Start of Block

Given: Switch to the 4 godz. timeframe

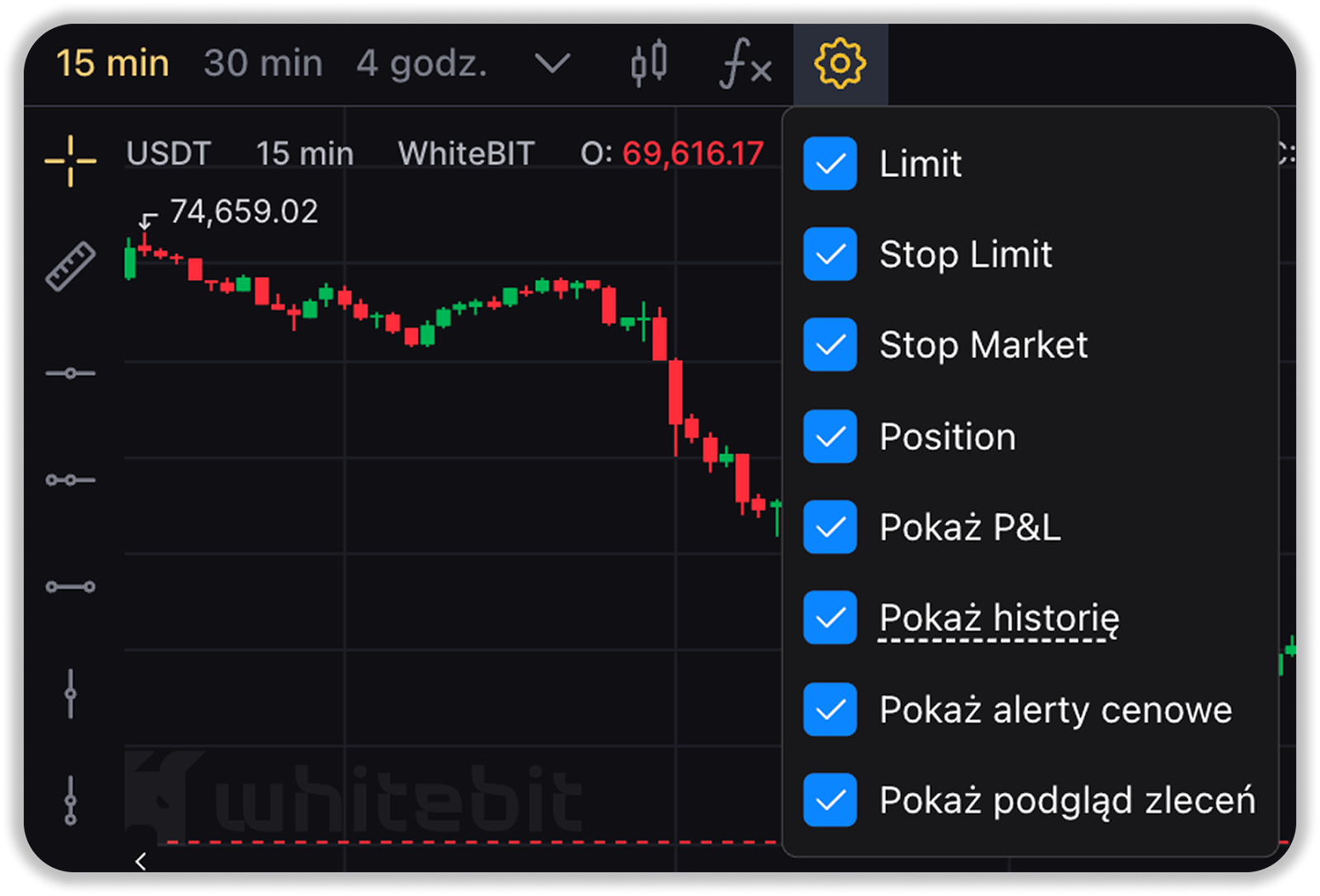Looking at the screenshot, I should tap(422, 64).
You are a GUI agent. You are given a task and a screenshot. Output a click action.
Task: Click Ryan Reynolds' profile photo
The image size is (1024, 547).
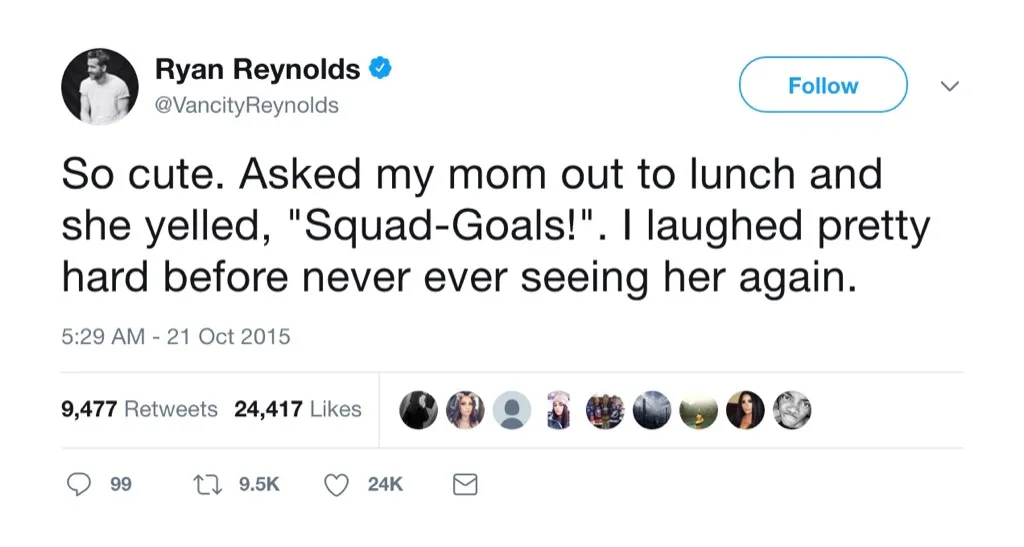pos(100,86)
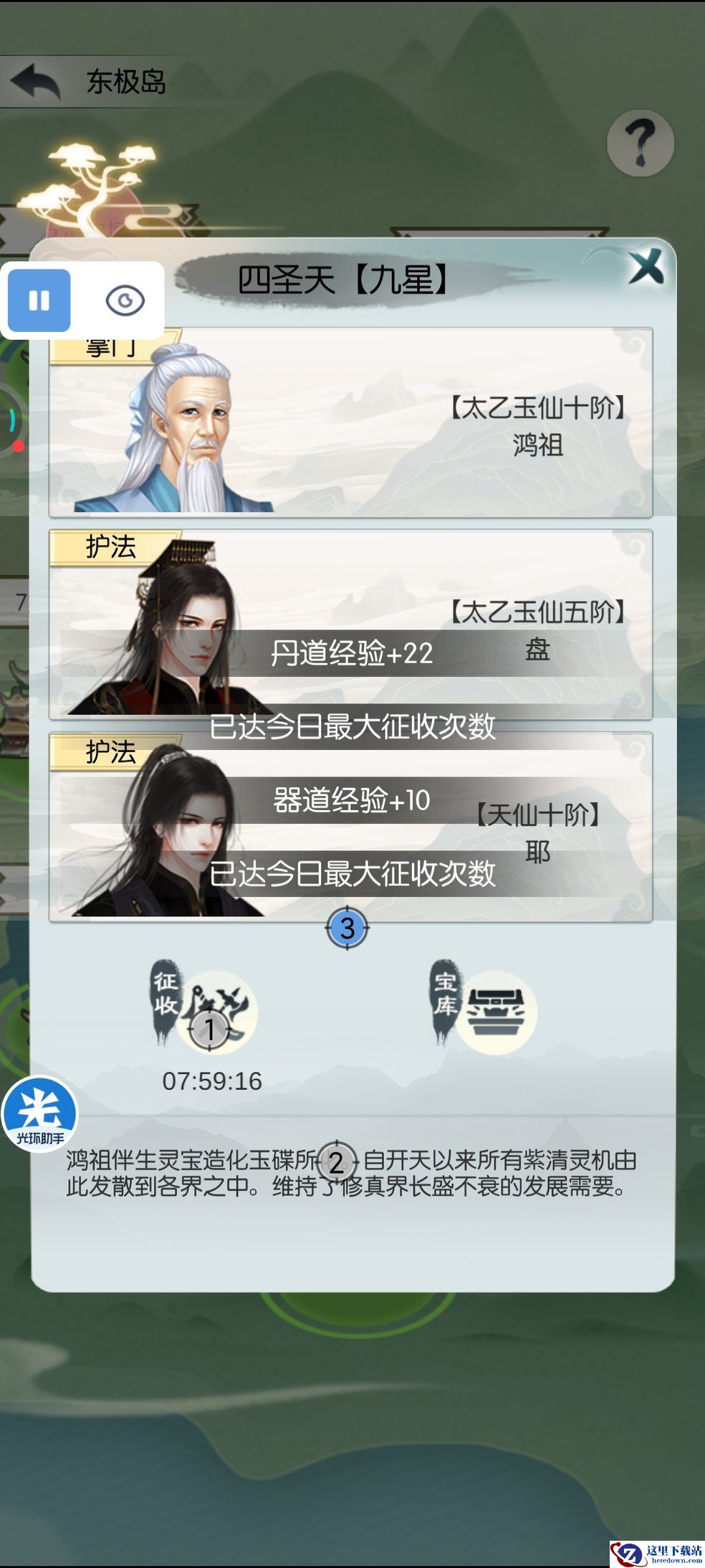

End of Block

• _Your instructions_:
Please copy the records above word for word, leaving out every picture.

• _Response_:
Given: Switch to the 4 godz. timeframe

Looking at the screenshot, I should tap(422, 64).
You are a GUI agent. You are given a task and a screenshot. Output a click action.
Task: Click Ryan Reynolds' profile photo
The image size is (1024, 547).
pos(100,86)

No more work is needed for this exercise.